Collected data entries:
▼▼▼

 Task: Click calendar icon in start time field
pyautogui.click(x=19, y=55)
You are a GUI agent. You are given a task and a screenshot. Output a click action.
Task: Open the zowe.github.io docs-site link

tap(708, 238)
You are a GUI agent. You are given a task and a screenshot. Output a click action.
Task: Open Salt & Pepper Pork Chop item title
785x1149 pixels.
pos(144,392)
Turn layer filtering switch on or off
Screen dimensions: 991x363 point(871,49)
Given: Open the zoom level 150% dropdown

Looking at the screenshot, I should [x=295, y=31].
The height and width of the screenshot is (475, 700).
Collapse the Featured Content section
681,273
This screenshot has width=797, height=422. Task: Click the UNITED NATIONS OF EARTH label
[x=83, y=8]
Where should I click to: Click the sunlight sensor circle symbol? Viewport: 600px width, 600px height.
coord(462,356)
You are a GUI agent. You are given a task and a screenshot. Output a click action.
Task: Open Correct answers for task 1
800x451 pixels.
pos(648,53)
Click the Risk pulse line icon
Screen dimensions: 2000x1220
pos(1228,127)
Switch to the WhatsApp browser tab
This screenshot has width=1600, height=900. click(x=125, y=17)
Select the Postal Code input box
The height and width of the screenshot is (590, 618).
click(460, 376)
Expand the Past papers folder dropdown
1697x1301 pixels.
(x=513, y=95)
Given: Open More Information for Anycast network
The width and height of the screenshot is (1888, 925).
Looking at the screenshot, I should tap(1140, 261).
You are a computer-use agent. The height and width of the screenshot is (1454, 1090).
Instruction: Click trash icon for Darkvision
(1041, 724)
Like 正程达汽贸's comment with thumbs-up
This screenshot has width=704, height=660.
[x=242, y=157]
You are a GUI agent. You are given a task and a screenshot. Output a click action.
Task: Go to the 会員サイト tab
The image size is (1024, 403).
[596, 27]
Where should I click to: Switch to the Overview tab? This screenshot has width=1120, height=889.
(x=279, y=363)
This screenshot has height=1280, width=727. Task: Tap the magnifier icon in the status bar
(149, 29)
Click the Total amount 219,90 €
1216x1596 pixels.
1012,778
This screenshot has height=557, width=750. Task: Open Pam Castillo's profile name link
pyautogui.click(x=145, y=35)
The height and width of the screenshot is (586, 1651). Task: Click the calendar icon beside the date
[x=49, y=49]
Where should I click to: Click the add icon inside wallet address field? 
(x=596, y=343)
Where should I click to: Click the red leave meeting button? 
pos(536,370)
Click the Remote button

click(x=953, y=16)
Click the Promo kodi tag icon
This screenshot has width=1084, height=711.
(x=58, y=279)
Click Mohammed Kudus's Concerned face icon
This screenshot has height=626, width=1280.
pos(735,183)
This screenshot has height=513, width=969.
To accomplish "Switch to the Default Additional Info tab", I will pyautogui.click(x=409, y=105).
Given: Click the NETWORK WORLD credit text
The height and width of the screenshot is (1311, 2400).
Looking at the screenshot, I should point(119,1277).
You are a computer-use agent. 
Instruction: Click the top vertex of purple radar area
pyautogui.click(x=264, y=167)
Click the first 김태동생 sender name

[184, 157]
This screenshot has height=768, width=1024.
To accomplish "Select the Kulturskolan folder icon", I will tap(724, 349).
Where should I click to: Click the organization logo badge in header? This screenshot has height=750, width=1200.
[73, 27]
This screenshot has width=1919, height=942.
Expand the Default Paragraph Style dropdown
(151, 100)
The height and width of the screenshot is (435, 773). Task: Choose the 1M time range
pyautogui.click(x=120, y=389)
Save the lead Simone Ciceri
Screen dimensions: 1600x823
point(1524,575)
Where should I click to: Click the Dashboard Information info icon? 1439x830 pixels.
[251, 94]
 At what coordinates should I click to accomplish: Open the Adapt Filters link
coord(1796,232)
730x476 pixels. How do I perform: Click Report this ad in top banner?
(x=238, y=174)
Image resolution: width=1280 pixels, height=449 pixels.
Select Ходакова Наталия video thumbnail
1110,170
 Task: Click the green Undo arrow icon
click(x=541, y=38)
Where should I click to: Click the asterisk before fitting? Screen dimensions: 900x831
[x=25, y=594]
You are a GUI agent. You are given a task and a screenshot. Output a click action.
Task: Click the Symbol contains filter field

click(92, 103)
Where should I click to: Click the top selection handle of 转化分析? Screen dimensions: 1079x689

▲▲▲

- **What is required**
The complete data is to be transcribed verbatim.

- **Your solution**
 Task: Click calendar icon in start time field
pyautogui.click(x=19, y=55)
You are a GUI agent. You are given a task and a screenshot. Output a click action.
Task: Open the zowe.github.io docs-site link

tap(708, 238)
You are a GUI agent. You are given a task and a screenshot. Output a click action.
Task: Open Salt & Pepper Pork Chop item title
785x1149 pixels.
pos(144,392)
Turn layer filtering switch on or off
Screen dimensions: 991x363 point(871,49)
Given: Open the zoom level 150% dropdown

Looking at the screenshot, I should [x=295, y=31].
The height and width of the screenshot is (475, 700).
Collapse the Featured Content section
681,273
This screenshot has width=797, height=422. Task: Click the UNITED NATIONS OF EARTH label
[x=83, y=8]
Where should I click to: Click the sunlight sensor circle symbol? Viewport: 600px width, 600px height.
coord(462,356)
You are a GUI agent. You are given a task and a screenshot. Output a click action.
Task: Open Correct answers for task 1
800x451 pixels.
pos(648,53)
Click the Risk pulse line icon
Screen dimensions: 2000x1220
pos(1228,127)
Switch to the WhatsApp browser tab
This screenshot has width=1600, height=900. click(x=125, y=17)
Select the Postal Code input box
The height and width of the screenshot is (590, 618).
click(460, 376)
Expand the Past papers folder dropdown
1697x1301 pixels.
(x=513, y=95)
Given: Open More Information for Anycast network
The width and height of the screenshot is (1888, 925).
Looking at the screenshot, I should tap(1140, 261).
You are a computer-use agent. The height and width of the screenshot is (1454, 1090).
Instruction: Click trash icon for Darkvision
(1041, 724)
Like 正程达汽贸's comment with thumbs-up
This screenshot has width=704, height=660.
[x=242, y=157]
You are a GUI agent. You are given a task and a screenshot. Output a click action.
Task: Go to the 会員サイト tab
The image size is (1024, 403).
[596, 27]
Where should I click to: Switch to the Overview tab? This screenshot has width=1120, height=889.
(x=279, y=363)
This screenshot has height=1280, width=727. Task: Tap the magnifier icon in the status bar
(149, 29)
Click the Total amount 219,90 €
1216x1596 pixels.
1012,778
This screenshot has height=557, width=750. Task: Open Pam Castillo's profile name link
pyautogui.click(x=145, y=35)
The height and width of the screenshot is (586, 1651). Task: Click the calendar icon beside the date
[x=49, y=49]
Where should I click to: Click the add icon inside wallet address field? 
(x=596, y=343)
Where should I click to: Click the red leave meeting button? 
pos(536,370)
Click the Remote button

click(x=953, y=16)
Click the Promo kodi tag icon
This screenshot has width=1084, height=711.
(x=58, y=279)
Click Mohammed Kudus's Concerned face icon
This screenshot has height=626, width=1280.
pos(735,183)
This screenshot has height=513, width=969.
To accomplish "Switch to the Default Additional Info tab", I will pyautogui.click(x=409, y=105).
Given: Click the NETWORK WORLD credit text
The height and width of the screenshot is (1311, 2400).
Looking at the screenshot, I should point(119,1277).
You are a computer-use agent. 
Instruction: Click the top vertex of purple radar area
pyautogui.click(x=264, y=167)
Click the first 김태동생 sender name

[184, 157]
This screenshot has height=768, width=1024.
To accomplish "Select the Kulturskolan folder icon", I will tap(724, 349).
Where should I click to: Click the organization logo badge in header? This screenshot has height=750, width=1200.
[73, 27]
This screenshot has width=1919, height=942.
Expand the Default Paragraph Style dropdown
(151, 100)
The height and width of the screenshot is (435, 773). Task: Choose the 1M time range
pyautogui.click(x=120, y=389)
Save the lead Simone Ciceri
Screen dimensions: 1600x823
point(1524,575)
Where should I click to: Click the Dashboard Information info icon? 1439x830 pixels.
[251, 94]
 At what coordinates should I click to accomplish: Open the Adapt Filters link
coord(1796,232)
730x476 pixels. How do I perform: Click Report this ad in top banner?
(x=238, y=174)
Image resolution: width=1280 pixels, height=449 pixels.
Select Ходакова Наталия video thumbnail
1110,170
 Task: Click the green Undo arrow icon
click(x=541, y=38)
Where should I click to: Click the asterisk before fitting? Screen dimensions: 900x831
[x=25, y=594]
You are a GUI agent. You are given a task and a screenshot. Output a click action.
Task: Click the Symbol contains filter field

click(92, 103)
Where should I click to: Click the top selection handle of 转化分析? Screen dimensions: 1079x689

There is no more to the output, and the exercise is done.